EXERCISE
Copy every entry below, exactly and in full.

Source records
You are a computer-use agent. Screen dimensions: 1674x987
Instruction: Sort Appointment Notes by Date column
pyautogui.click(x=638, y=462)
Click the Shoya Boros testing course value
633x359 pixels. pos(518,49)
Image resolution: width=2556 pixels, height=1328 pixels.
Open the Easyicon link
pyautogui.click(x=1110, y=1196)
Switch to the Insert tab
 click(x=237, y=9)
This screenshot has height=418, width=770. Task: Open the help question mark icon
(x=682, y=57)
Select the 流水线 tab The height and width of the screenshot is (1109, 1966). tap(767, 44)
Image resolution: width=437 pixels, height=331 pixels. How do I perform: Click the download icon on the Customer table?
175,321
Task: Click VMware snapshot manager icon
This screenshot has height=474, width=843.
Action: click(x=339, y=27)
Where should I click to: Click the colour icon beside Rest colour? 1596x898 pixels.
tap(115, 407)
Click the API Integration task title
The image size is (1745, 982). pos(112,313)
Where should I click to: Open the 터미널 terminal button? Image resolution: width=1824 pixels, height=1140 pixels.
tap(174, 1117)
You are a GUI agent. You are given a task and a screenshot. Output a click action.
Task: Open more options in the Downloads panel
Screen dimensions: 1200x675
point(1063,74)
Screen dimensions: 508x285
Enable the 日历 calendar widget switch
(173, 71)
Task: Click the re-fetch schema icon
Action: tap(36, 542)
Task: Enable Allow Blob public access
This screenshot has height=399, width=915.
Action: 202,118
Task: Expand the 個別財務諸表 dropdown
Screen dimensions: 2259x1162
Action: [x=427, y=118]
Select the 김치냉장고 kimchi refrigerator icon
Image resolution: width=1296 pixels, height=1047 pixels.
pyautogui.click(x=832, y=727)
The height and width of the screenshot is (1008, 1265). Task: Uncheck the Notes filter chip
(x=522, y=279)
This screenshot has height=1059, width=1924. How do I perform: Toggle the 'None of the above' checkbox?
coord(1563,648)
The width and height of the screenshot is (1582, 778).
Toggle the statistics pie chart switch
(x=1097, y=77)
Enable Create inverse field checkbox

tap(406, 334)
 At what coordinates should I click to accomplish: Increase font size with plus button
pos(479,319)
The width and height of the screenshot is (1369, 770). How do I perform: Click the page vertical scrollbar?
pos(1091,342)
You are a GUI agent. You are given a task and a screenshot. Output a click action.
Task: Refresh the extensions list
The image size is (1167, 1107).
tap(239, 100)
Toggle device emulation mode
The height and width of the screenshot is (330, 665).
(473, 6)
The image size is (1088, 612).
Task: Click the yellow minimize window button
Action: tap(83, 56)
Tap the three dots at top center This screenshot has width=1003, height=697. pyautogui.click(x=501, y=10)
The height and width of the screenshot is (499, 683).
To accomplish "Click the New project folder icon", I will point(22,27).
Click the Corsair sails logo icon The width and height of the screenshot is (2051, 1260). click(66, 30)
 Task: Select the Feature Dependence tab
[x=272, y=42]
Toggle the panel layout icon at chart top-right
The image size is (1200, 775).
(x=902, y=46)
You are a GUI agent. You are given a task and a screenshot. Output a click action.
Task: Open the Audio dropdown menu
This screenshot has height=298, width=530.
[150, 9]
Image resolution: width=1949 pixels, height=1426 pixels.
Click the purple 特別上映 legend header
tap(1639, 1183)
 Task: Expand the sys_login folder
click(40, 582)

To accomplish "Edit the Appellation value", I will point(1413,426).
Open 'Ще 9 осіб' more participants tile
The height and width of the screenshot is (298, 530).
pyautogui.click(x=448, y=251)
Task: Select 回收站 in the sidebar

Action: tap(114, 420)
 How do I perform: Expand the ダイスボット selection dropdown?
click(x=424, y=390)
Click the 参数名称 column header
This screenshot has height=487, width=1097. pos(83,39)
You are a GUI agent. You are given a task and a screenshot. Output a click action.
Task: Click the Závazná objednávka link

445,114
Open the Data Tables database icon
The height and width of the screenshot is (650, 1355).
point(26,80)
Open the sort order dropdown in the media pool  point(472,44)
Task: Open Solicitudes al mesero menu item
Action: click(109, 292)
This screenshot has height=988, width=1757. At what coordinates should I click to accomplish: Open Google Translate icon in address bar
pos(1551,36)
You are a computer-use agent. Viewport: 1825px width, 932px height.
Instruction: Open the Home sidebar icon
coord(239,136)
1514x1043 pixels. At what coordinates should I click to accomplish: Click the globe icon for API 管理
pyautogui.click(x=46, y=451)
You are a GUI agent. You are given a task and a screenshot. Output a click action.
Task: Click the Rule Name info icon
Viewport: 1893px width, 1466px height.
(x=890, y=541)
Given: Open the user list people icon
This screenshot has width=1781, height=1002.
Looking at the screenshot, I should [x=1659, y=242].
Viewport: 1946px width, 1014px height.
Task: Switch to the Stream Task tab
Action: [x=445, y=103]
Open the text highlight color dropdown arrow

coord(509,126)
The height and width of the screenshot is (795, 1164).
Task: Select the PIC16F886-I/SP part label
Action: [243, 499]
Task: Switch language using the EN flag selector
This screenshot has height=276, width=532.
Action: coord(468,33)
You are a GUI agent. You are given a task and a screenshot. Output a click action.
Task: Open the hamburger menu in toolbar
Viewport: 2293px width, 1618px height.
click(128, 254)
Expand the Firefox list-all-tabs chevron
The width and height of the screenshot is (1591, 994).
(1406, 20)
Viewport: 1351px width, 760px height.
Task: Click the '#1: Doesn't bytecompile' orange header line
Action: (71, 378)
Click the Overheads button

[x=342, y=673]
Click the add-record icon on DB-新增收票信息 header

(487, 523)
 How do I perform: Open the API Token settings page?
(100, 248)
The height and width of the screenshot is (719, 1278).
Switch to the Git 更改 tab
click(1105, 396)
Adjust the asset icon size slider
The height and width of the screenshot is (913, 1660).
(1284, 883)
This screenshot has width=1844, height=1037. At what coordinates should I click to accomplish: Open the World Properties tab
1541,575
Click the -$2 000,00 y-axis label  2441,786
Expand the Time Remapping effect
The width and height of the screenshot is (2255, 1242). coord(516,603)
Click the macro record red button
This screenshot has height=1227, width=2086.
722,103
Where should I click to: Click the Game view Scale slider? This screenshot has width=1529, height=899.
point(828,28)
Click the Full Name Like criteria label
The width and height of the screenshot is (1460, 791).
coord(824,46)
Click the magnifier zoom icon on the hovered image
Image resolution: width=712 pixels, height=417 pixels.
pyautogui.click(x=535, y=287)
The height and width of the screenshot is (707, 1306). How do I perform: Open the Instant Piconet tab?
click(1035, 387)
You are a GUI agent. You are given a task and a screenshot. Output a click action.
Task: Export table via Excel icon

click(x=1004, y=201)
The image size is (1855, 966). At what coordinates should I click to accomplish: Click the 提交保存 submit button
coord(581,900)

YOUR RESPONSE
You are a computer-use agent. Screen dimensions: 1674x987
Instruction: Sort Appointment Notes by Date column
pyautogui.click(x=638, y=462)
Click the Shoya Boros testing course value
633x359 pixels. pos(518,49)
Image resolution: width=2556 pixels, height=1328 pixels.
Open the Easyicon link
pyautogui.click(x=1110, y=1196)
Switch to the Insert tab
 click(x=237, y=9)
This screenshot has height=418, width=770. Task: Open the help question mark icon
(x=682, y=57)
Select the 流水线 tab The height and width of the screenshot is (1109, 1966). tap(767, 44)
Image resolution: width=437 pixels, height=331 pixels. How do I perform: Click the download icon on the Customer table?
175,321
Task: Click VMware snapshot manager icon
This screenshot has height=474, width=843.
Action: click(x=339, y=27)
Where should I click to: Click the colour icon beside Rest colour? 1596x898 pixels.
tap(115, 407)
Click the API Integration task title
The image size is (1745, 982). pos(112,313)
Where should I click to: Open the 터미널 terminal button? Image resolution: width=1824 pixels, height=1140 pixels.
tap(174, 1117)
You are a GUI agent. You are given a task and a screenshot. Output a click action.
Task: Open more options in the Downloads panel
Screen dimensions: 1200x675
point(1063,74)
Screen dimensions: 508x285
Enable the 日历 calendar widget switch
(173, 71)
Task: Click the re-fetch schema icon
Action: tap(36, 542)
Task: Enable Allow Blob public access
This screenshot has height=399, width=915.
Action: 202,118
Task: Expand the 個別財務諸表 dropdown
Screen dimensions: 2259x1162
Action: [x=427, y=118]
Select the 김치냉장고 kimchi refrigerator icon
Image resolution: width=1296 pixels, height=1047 pixels.
pyautogui.click(x=832, y=727)
The height and width of the screenshot is (1008, 1265). Task: Uncheck the Notes filter chip
(x=522, y=279)
This screenshot has height=1059, width=1924. How do I perform: Toggle the 'None of the above' checkbox?
coord(1563,648)
The width and height of the screenshot is (1582, 778).
Toggle the statistics pie chart switch
(x=1097, y=77)
Enable Create inverse field checkbox

tap(406, 334)
 At what coordinates should I click to accomplish: Increase font size with plus button
pos(479,319)
The width and height of the screenshot is (1369, 770). How do I perform: Click the page vertical scrollbar?
pos(1091,342)
You are a GUI agent. You are given a task and a screenshot. Output a click action.
Task: Refresh the extensions list
The image size is (1167, 1107).
tap(239, 100)
Toggle device emulation mode
The height and width of the screenshot is (330, 665).
(473, 6)
The image size is (1088, 612).
Task: Click the yellow minimize window button
Action: tap(83, 56)
Tap the three dots at top center This screenshot has width=1003, height=697. pyautogui.click(x=501, y=10)
The height and width of the screenshot is (499, 683).
To accomplish "Click the New project folder icon", I will point(22,27).
Click the Corsair sails logo icon The width and height of the screenshot is (2051, 1260). click(66, 30)
 Task: Select the Feature Dependence tab
[x=272, y=42]
Toggle the panel layout icon at chart top-right
The image size is (1200, 775).
(x=902, y=46)
You are a GUI agent. You are given a task and a screenshot. Output a click action.
Task: Open the Audio dropdown menu
This screenshot has height=298, width=530.
[150, 9]
Image resolution: width=1949 pixels, height=1426 pixels.
Click the purple 特別上映 legend header
tap(1639, 1183)
 Task: Expand the sys_login folder
click(40, 582)

To accomplish "Edit the Appellation value", I will point(1413,426).
Open 'Ще 9 осіб' more participants tile
The height and width of the screenshot is (298, 530).
pyautogui.click(x=448, y=251)
Task: Select 回收站 in the sidebar

Action: tap(114, 420)
 How do I perform: Expand the ダイスボット selection dropdown?
click(x=424, y=390)
Click the 参数名称 column header
This screenshot has height=487, width=1097. pos(83,39)
You are a GUI agent. You are given a task and a screenshot. Output a click action.
Task: Click the Závazná objednávka link

445,114
Open the Data Tables database icon
The height and width of the screenshot is (650, 1355).
point(26,80)
Open the sort order dropdown in the media pool  point(472,44)
Task: Open Solicitudes al mesero menu item
Action: click(109, 292)
This screenshot has height=988, width=1757. At what coordinates should I click to accomplish: Open Google Translate icon in address bar
pos(1551,36)
You are a computer-use agent. Viewport: 1825px width, 932px height.
Instruction: Open the Home sidebar icon
coord(239,136)
1514x1043 pixels. At what coordinates should I click to accomplish: Click the globe icon for API 管理
pyautogui.click(x=46, y=451)
You are a GUI agent. You are given a task and a screenshot. Output a click action.
Task: Click the Rule Name info icon
Viewport: 1893px width, 1466px height.
(x=890, y=541)
Given: Open the user list people icon
This screenshot has width=1781, height=1002.
Looking at the screenshot, I should [x=1659, y=242].
Viewport: 1946px width, 1014px height.
Task: Switch to the Stream Task tab
Action: [x=445, y=103]
Open the text highlight color dropdown arrow

coord(509,126)
The height and width of the screenshot is (795, 1164).
Task: Select the PIC16F886-I/SP part label
Action: [243, 499]
Task: Switch language using the EN flag selector
This screenshot has height=276, width=532.
Action: coord(468,33)
You are a GUI agent. You are given a task and a screenshot. Output a click action.
Task: Open the hamburger menu in toolbar
Viewport: 2293px width, 1618px height.
click(128, 254)
Expand the Firefox list-all-tabs chevron
The width and height of the screenshot is (1591, 994).
(1406, 20)
Viewport: 1351px width, 760px height.
Task: Click the '#1: Doesn't bytecompile' orange header line
Action: (71, 378)
Click the Overheads button

[x=342, y=673]
Click the add-record icon on DB-新增收票信息 header

(487, 523)
 How do I perform: Open the API Token settings page?
(100, 248)
The height and width of the screenshot is (719, 1278).
Switch to the Git 更改 tab
click(1105, 396)
Adjust the asset icon size slider
The height and width of the screenshot is (913, 1660).
(1284, 883)
This screenshot has width=1844, height=1037. At what coordinates should I click to accomplish: Open the World Properties tab
1541,575
Click the -$2 000,00 y-axis label  2441,786
Expand the Time Remapping effect
The width and height of the screenshot is (2255, 1242). coord(516,603)
Click the macro record red button
This screenshot has height=1227, width=2086.
722,103
Where should I click to: Click the Game view Scale slider? This screenshot has width=1529, height=899.
point(828,28)
Click the Full Name Like criteria label
The width and height of the screenshot is (1460, 791).
coord(824,46)
Click the magnifier zoom icon on the hovered image
Image resolution: width=712 pixels, height=417 pixels.
pyautogui.click(x=535, y=287)
The height and width of the screenshot is (707, 1306). How do I perform: Open the Instant Piconet tab?
click(1035, 387)
You are a GUI agent. You are given a task and a screenshot. Output a click action.
Task: Export table via Excel icon

click(x=1004, y=201)
The image size is (1855, 966). At what coordinates should I click to accomplish: Click the 提交保存 submit button
coord(581,900)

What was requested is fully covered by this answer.